> [Da svolgere]
Prosegui il brano sulla poesia di Cacciatore, riprendendo subito dopo la sua ultima frase.

In principio, e non necessariamente teorizzato, ci fu il neoespressionismo del
secondo quinquennio degli anni Cinquanta, che fu più attivo nella narrativa (Gadda,
Fenoglio, Pasolini, Arbasino, Mastronardi, D’Arrigo). Poi ci furono le riflessioni
di quella “fazione” dello sperimentalismo che porta all’astrattismo,
all’informale, alla neoavanguardia. Ci sono alcuni poeti attivi al di fuori
della neoavanguardia che sono degni della massima considerazione, e tra questi
c’è Cacciatore, che era stato invitato da Giuliani a far parte dei “Novissimi”
ma rifiutò. Non so se ciò fu un errore ma sicuramente quel rifiuto lo danneggiò.
Se avesse accettato, ora non staremmo qui a dire per sommi capi chi è Cacciatore.
Poche notizie sulla vita sono necessarie, anche se egli sembra uno di quelli che
sono definiti “poeti senza biografia”. Era nato nel 1912 a Palermo
e morì nel 1996 a Roma. Il primo libro era un romanzo-saggio: il quoziente di
elementi intellettuali è già alto nel narratore prima che nel poeta.
Essendo un palermitano non mi addentro nell’indicare parentele con Pizzuto,
che sarebbero non pertinenti ma neppure così bizzarre, in particolare quando per
esempio una volta scrisse al poeta Lucio Piccolo: Che nascondi, pensiero?. Come
dire, in una poesia a elevato tasso intellettuale ci sono sempre arcani elementi
sotterranei, che contano non meno dei significati espliciti. La risposta andrebbe
trasferita alla musica, che si sente molto nella poesia di Cacciatore. Anche Montale
pensava che la poesia consistesse
nella somma di idee e musica, come d’altronde diceva Schleiermacher.

> [Materiale raccolto]
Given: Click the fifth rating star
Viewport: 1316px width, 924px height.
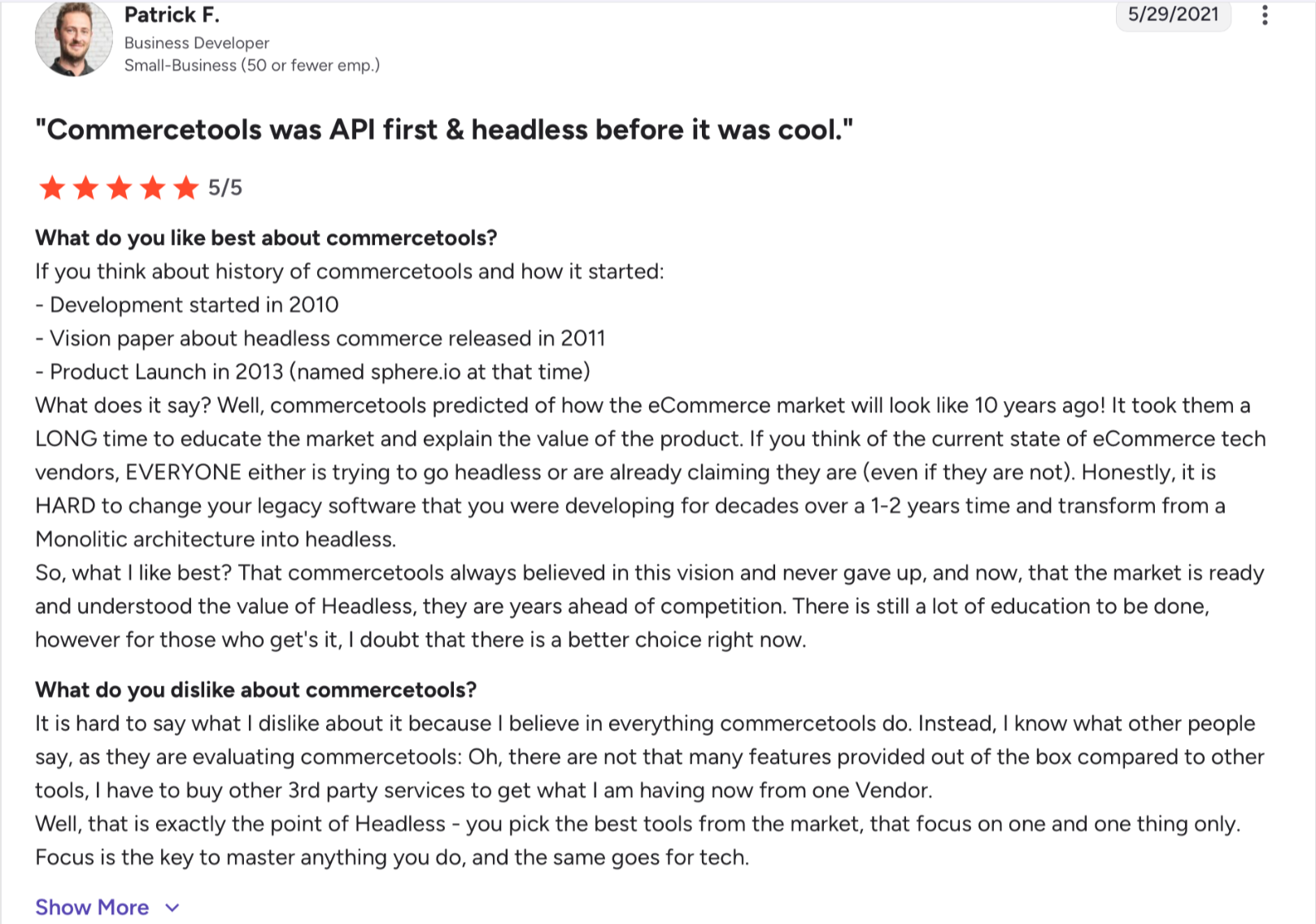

> [Il risultato]
Non entro nei dettagli, non è il mio compito qui. Mi limito a dare delle notizie.
Ci sono altri libri tra la prosa saggistica e la poesia, per esempio Tra il dire
e il fare, oppure le poesie di Graduali che sono del ‘53/‘54, sebbene
pubblicate molto anni dopo, nell’ ‘86 da Piero Manni. Cacciatore è
anche autore di un volume dal titolo Lo specchio e la trottola al cui centro si
pone il desiderio nella forma del sentire, del sapere e del dominare, che poi
sono le tre sezioni del libro. Potrei dimenticare qualche titolo, ma le poesie
sono raccolte in un volume pubblicato ancora da Piero Manni, con la prefazione
di Giorgio Patrizi, il quale ha affrontato la magnifica e vittoriosa impresa di
leggere e interpretare un’opera come Itto itto, che è un’opera veramente
impressionante per vitalità linguistica e per originalità di idee.
Siccome il termine lezione viene usato da Cacciatore in Tra il dire e il fare,
lo posso usare anch’io. C’è una lezione significativa da ricavare
dalle vicende di questo poeta che viene tante volte ingiustamente escluso dalleantologie.
Un poeta che è anche un latinista, Alessandro Fo, dice: “È vero che ci sono
i meridiani, ma a me piacerebbe che cominciassero a uscire i paralleli”.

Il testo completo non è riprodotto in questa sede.